1 1/2 lb sweet potatoes, cut into small cubes
1/4 cup Greek yogurt
1 tsp fresh rosemary, finely minced
Dash sea salt and black ground pepper
2 tsp olive oil
1/2 medium yellow onion, chopped
1 stalk celery, minced
1 lb leftover turkey breast or ground turkey breast meat
16-oz bag frozen mixed vegetables
1 tbsp fresh rosemary, minced
1 tbsp whole wheat pastry flour
Preheat oven to 400°F.
Steam the potatoes to soften, about 15 minutes. When done, mash or place in a food processor with the yogurt and rosemary. Potatoes should be stiff but creamy. Season to taste.

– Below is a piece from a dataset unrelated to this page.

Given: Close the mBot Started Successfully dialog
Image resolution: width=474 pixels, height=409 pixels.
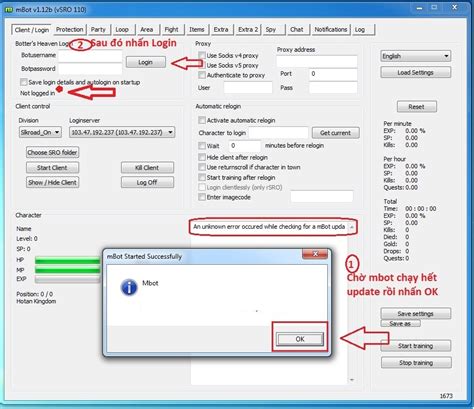Looking at the screenshot, I should point(315,254).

While potatoes are steaming, heat olive oil in a large skillet and sauté the onions and celery. Add turkey to brown. Add frozen vegetables and rosemary. Stir to heat through. Stir in flour until dissolved in the liquid from the meat and vegetables.
Pour meat mixture into a deep-dish pie pan or an 8"x8" casserole dish that has been lightly coated with oil or cooking spray. Spread potatoes over meat. Bake for 30 minutes or until the potatoes are slightly browned.
FIT FACT: Up to 60 percent more beta-carotene may be absorbed from the sweet potato when the meal contains some fats (from the olive oil). Antioxidants such as beta-carotene have been shown to help reduce the free radicals we are exposed to when we exercise.